In [233]:
import pandas as pd
from sklearn.datasets import load_wine
import json

from sklearn.model_selection import GridSearchCV
from sklearn.pipeline import Pipeline, FeatureUnion

from sklearn.preprocessing import StandardScaler
from sklearn.decomposition import PCA
from sklearn.feature_selection import SelectKBest

import sklearn
from sklearn.ensemble import RandomForestClassifier

import pickle
import joblib

# DATA

In [194]:
data = load_wine()
df = pd.DataFrame(data['data'])
df.columns = data['feature_names']
y = data['target']
df.head()

Unnamed: 0,alcohol,malic_acid,ash,alcalinity_of_ash,magnesium,total_phenols,flavanoids,nonflavanoid_phenols,proanthocyanins,color_intensity,hue,od280/od315_of_diluted_wines,proline
0,14.23,1.71,2.43,15.6,127.0,2.8,3.06,0.28,2.29,5.64,1.04,3.92,1065.0
1,13.2,1.78,2.14,11.2,100.0,2.65,2.76,0.26,1.28,4.38,1.05,3.4,1050.0
2,13.16,2.36,2.67,18.6,101.0,2.8,3.24,0.3,2.81,5.68,1.03,3.17,1185.0
3,14.37,1.95,2.5,16.8,113.0,3.85,3.49,0.24,2.18,7.8,0.86,3.45,1480.0
4,13.24,2.59,2.87,21.0,118.0,2.8,2.69,0.39,1.82,4.32,1.04,2.93,735.0


### CLASS

In [195]:
class RawFeats:
    def __init__(self, feats):
        self.feats = feats

    def fit(self, X, y=None):
        pass


    def transform(self, X, y=None):
        return X[self.feats]

    def fit_transform(self, X, y=None):
        self.fit(X)
        return self.transform(X)


# features we want to keep for PCA
feats = ['alcohol','malic_acid','ash','alcalinity_of_ash','magnesium',
         'total_phenols','flavanoids','nonflavanoid_phenols']
# creating class object with indexes we want to keep.
raw_feats = RawFeats(feats)

### PCA

In [196]:
sc = StandardScaler()
pca = PCA(n_components=2)

### SELECTKBEST

In [197]:
selection = SelectKBest(k=4)

In [198]:
rf = RandomForestClassifier()

In [199]:
PCA_pipeline = Pipeline([
    ("rawFeats", raw_feats),
    ("scaler", sc),
    ("pca", pca)
])

kbest_pipeline = Pipeline([("kBest", selection)])

In [200]:
all_features = FeatureUnion([
    ("pcaPipeline", PCA_pipeline), 
    ("kBestPipeline", kbest_pipeline)
])

In [201]:
main_pipeline = Pipeline([
    ("features", all_features),
    ("rf", rf)
])

In [202]:
# set up our parameters grid
param_grid = {"features__pcaPipeline__pca__n_components": [1, 2, 3],
                  "features__kBestPipeline__kBest__k": [1, 2, 3],
                  "rf__n_estimators":[2, 5, 10]
             }

# create a Grid Search object
grid_search = GridSearchCV(main_pipeline, param_grid, n_jobs = -1, verbose=10, refit=True)    

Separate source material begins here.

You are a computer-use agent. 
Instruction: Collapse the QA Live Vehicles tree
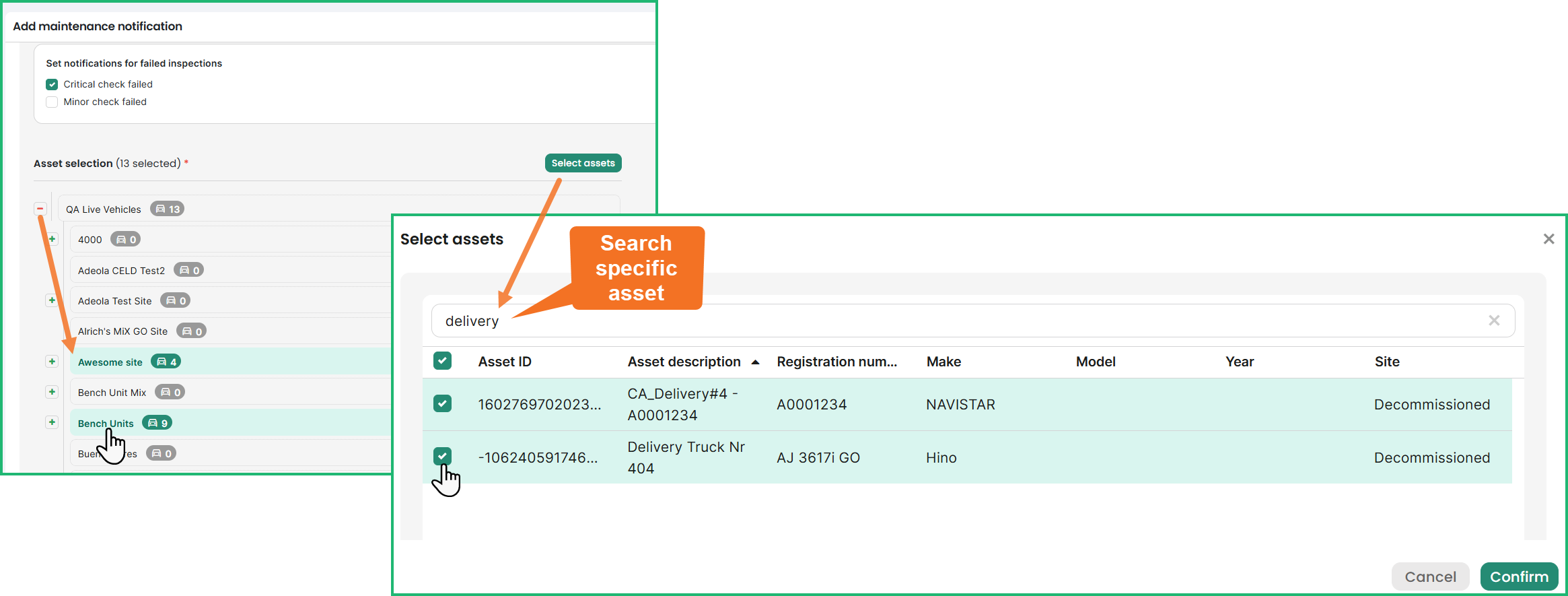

# fit the model and tune parameters
grid_search.fit(df, y)

Fitting 5 folds for each of 27 candidates, totalling 135 fits


[Parallel(n_jobs=-1)]: Using backend LokyBackend with 6 concurrent workers.
[Parallel(n_jobs=-1)]: Done   1 tasks      | elapsed:    1.4s
[Parallel(n_jobs=-1)]: Done   6 tasks      | elapsed:    1.5s
[Parallel(n_jobs=-1)]: Done  13 tasks      | elapsed:    1.5s
[Parallel(n_jobs=-1)]: Done  20 tasks      | elapsed:    1.5s
[Parallel(n_jobs=-1)]: Batch computation too fast (0.1752s.) Setting batch_size=2.
[Parallel(n_jobs=-1)]: Done  29 tasks      | elapsed:    1.6s
[Parallel(n_jobs=-1)]: Batch computation too fast (0.0613s.) Setting batch_size=4.
[Parallel(n_jobs=-1)]: Done  40 tasks      | elapsed:    1.7s
[Parallel(n_jobs=-1)]: Done  64 tasks      | elapsed:    1.8s
[Parallel(n_jobs=-1)]: Batch computation too fast (0.0959s.) Setting batch_size=8.
[Parallel(n_jobs=-1)]: Done 102 tasks      | elapsed:    1.9s
[Parallel(n_jobs=-1)]: Done 121 tasks      | elapsed:    2.0s
[Parallel(n_jobs=-1)]: Done 135 out of 135 | elapsed:    2.0s finished


GridSearchCV(estimator=Pipeline(steps=[('features',
                                        FeatureUnion(transformer_list=[('pcaPipeline',
                                                                        Pipeline(steps=[('rawFeats',
                                                                                         <__main__.RawFeats object at 0x7ff51654f790>),
                                                                                        ('scaler',
                                                                                         StandardScaler()),
                                                                                        ('pca',
                                                                                         PCA(n_components=2))])),
                                                                       ('kBestPipeline',
                                                                        Pipeline(steps=[('kBest',
                    

In [234]:
pickle.dump( grid_search, open( "model.p", "wb" ) )
joblib.dump(grid_search, open( "model_joblib.p", "wb" ))

In [235]:
joblib.load(open("model_joblib.p", 'rb'))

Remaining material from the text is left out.